Terdakwa, Saniah Osman, yang berprofesi sebagai pedagang, didakwa di hadapan Magistrat Nabilah Nizam. Saat dakwaan dibacakan, terdakwa tampak murung dan hanya mengangguk sebagai tanda memahami isi dakwaan.
Dikutip dari Bernama, Dalam dakwaan disebutkan bahwa terdakwa diduga membunuh Muhammad Aswad Muhammad Fairuz di ruang tamu sebuah rumah di Taman Kota Masai, Pasir Gudang. Peristiwa tersebut diduga terjadi dalam rentang waktu antara pukul 19.30 pada 29 Desember hingga pukul 01.30 pada 30 Desember tahun lalu.
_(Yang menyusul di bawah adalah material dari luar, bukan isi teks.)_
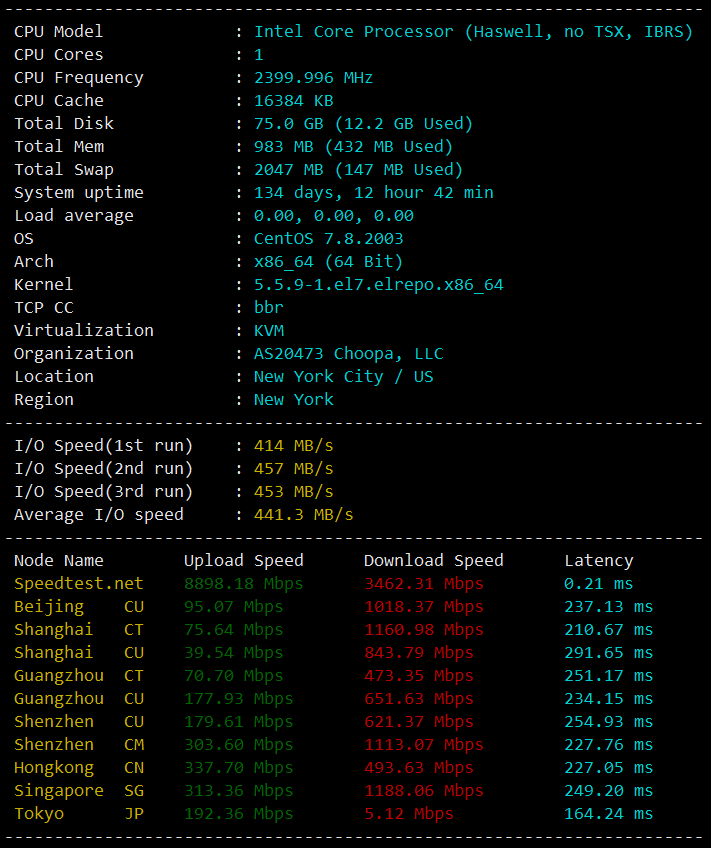The width and height of the screenshot is (711, 848).
Task: Click the Download Speed column header
Action: coord(434,561)
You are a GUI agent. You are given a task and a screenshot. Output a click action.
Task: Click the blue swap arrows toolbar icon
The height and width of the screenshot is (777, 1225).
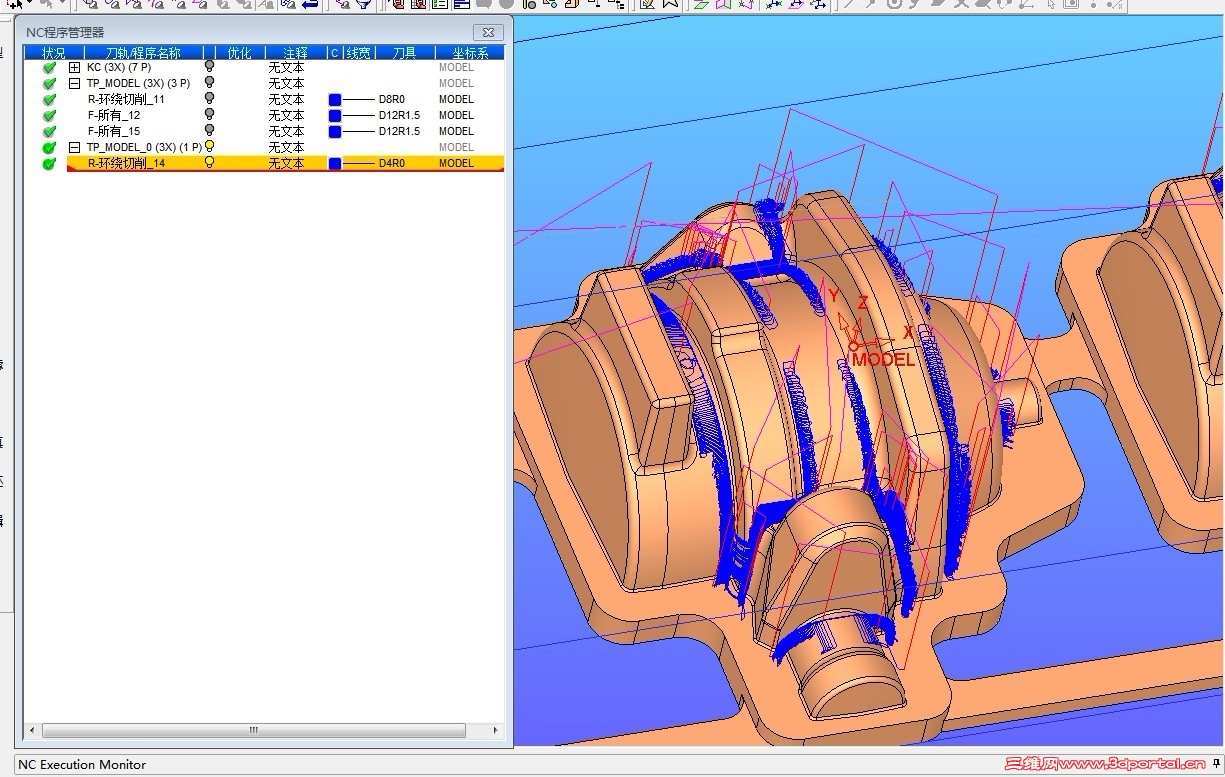click(310, 4)
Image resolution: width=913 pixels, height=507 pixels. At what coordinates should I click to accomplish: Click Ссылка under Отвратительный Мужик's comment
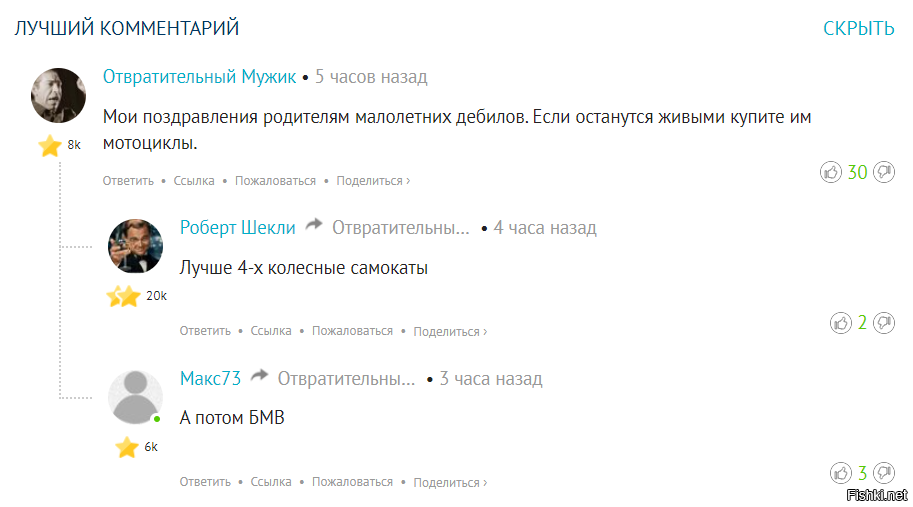click(x=194, y=181)
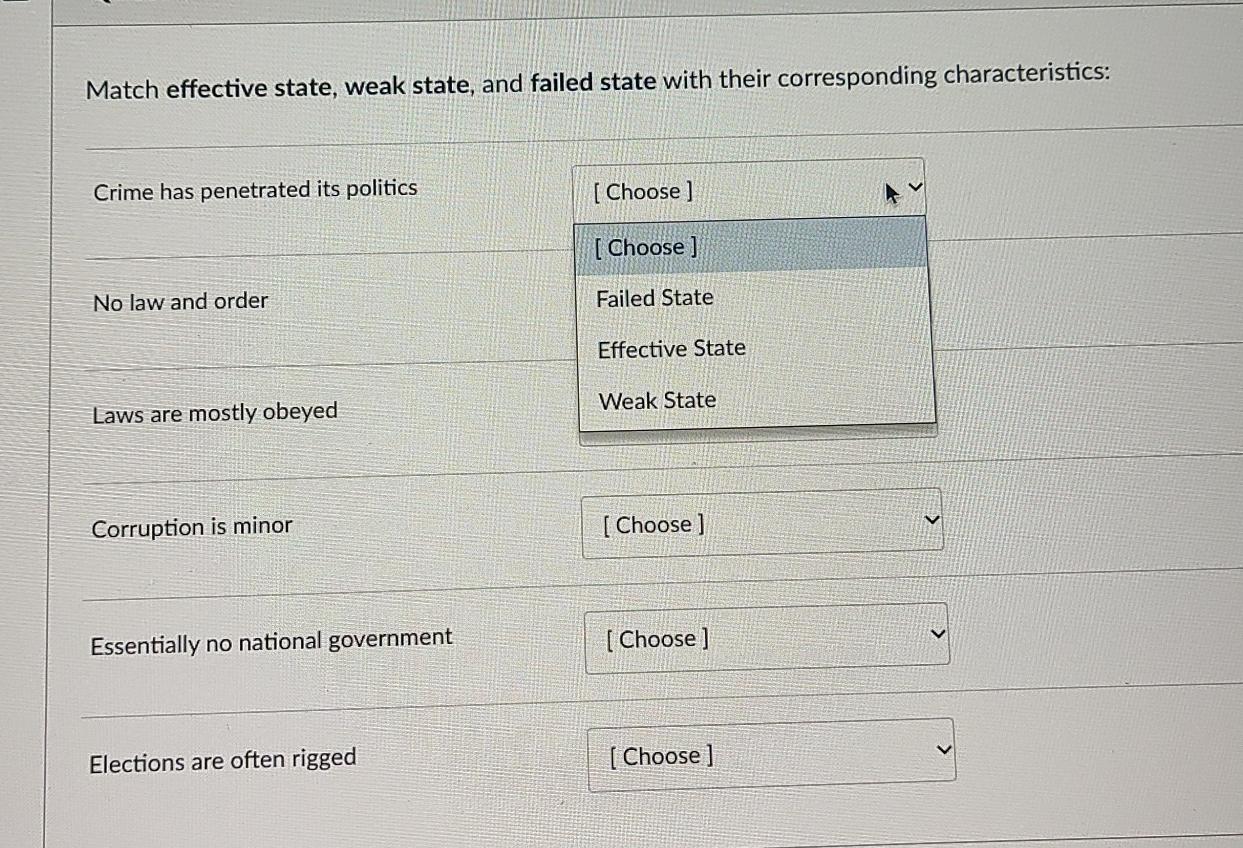Open the dropdown next to "Corruption is minor"

pos(762,523)
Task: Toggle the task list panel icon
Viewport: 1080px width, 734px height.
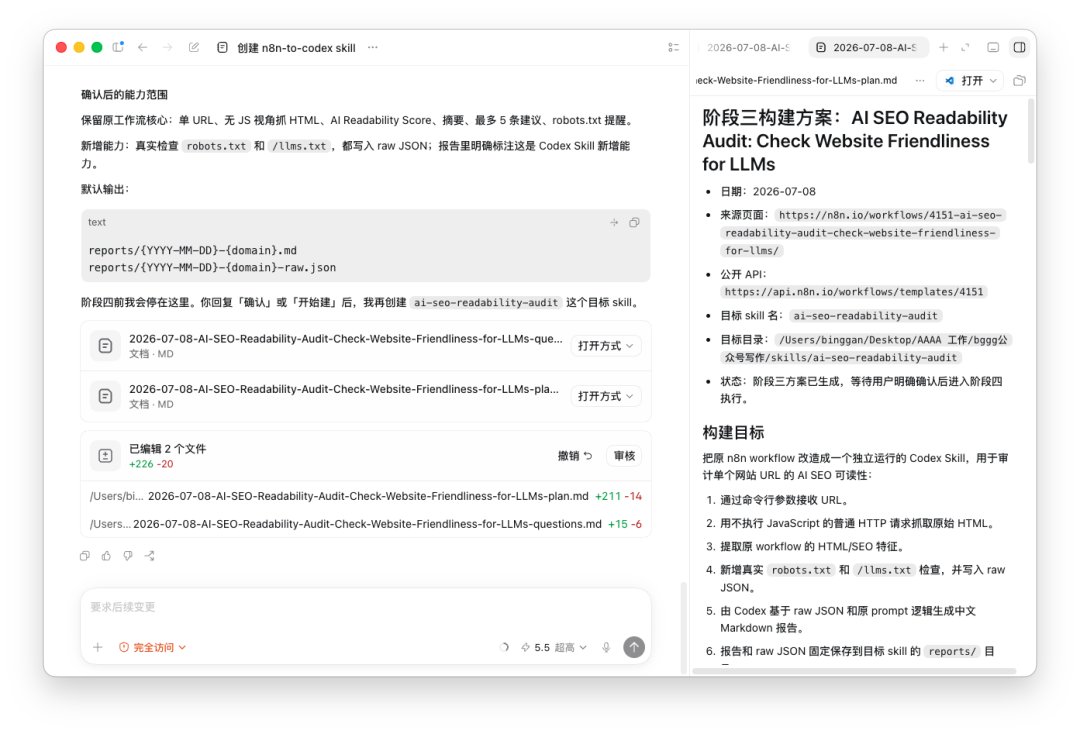Action: tap(674, 48)
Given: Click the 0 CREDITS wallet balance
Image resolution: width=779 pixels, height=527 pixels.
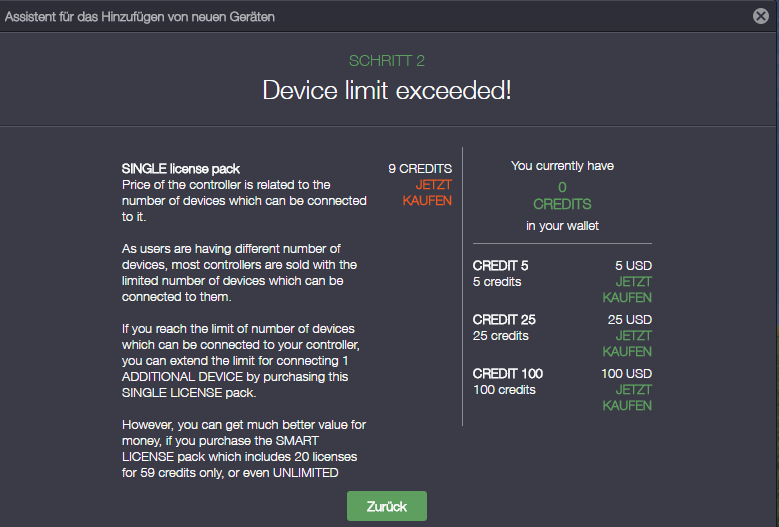Looking at the screenshot, I should [x=562, y=195].
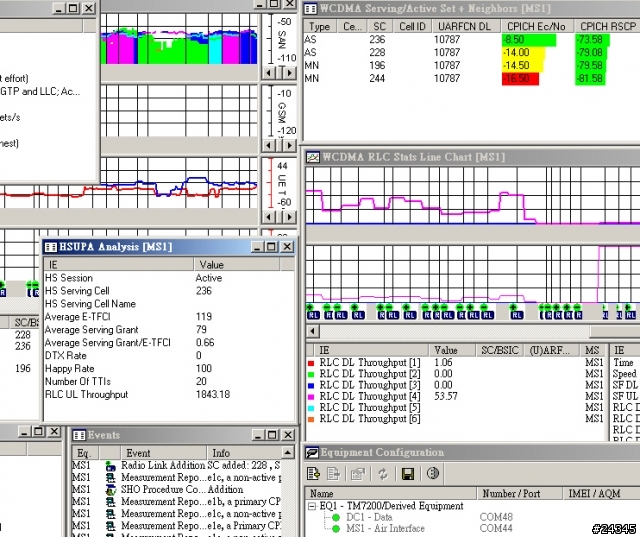Click the Radio Link Addition event icon
This screenshot has width=640, height=537.
click(110, 466)
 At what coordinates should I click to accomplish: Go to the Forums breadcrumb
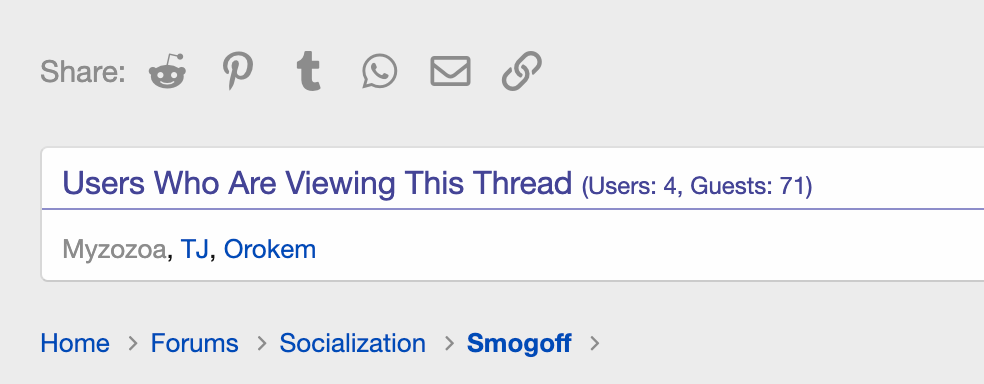[x=195, y=343]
Jaksa mendakwa perbuatan tersebut melanggar Pasal 302 Kitab Undang-Undang Pidana Malaysia, yang mengatur ancaman hukuman mati atau pidana penjara minimal 30 tahun dan maksimal 40 tahun jika terdakwa terbukti bersalah.
Penuntutan dalam perkara ini ditangani oleh Jaksa Penuntut Umum Nor Deana Aqilah Aliman. Pengadilan memutuskan tidak memberikan jaminan kepada terdakwa.
Majelis magistrat menetapkan 9 Maret mendatang sebagai tanggal sebutan perkara selanjutnya, dengan agenda memperoleh laporan post mortem, laporan kimia, serta hasil pemeriksaan DNA yang akan digunakan dalam proses pembuktian.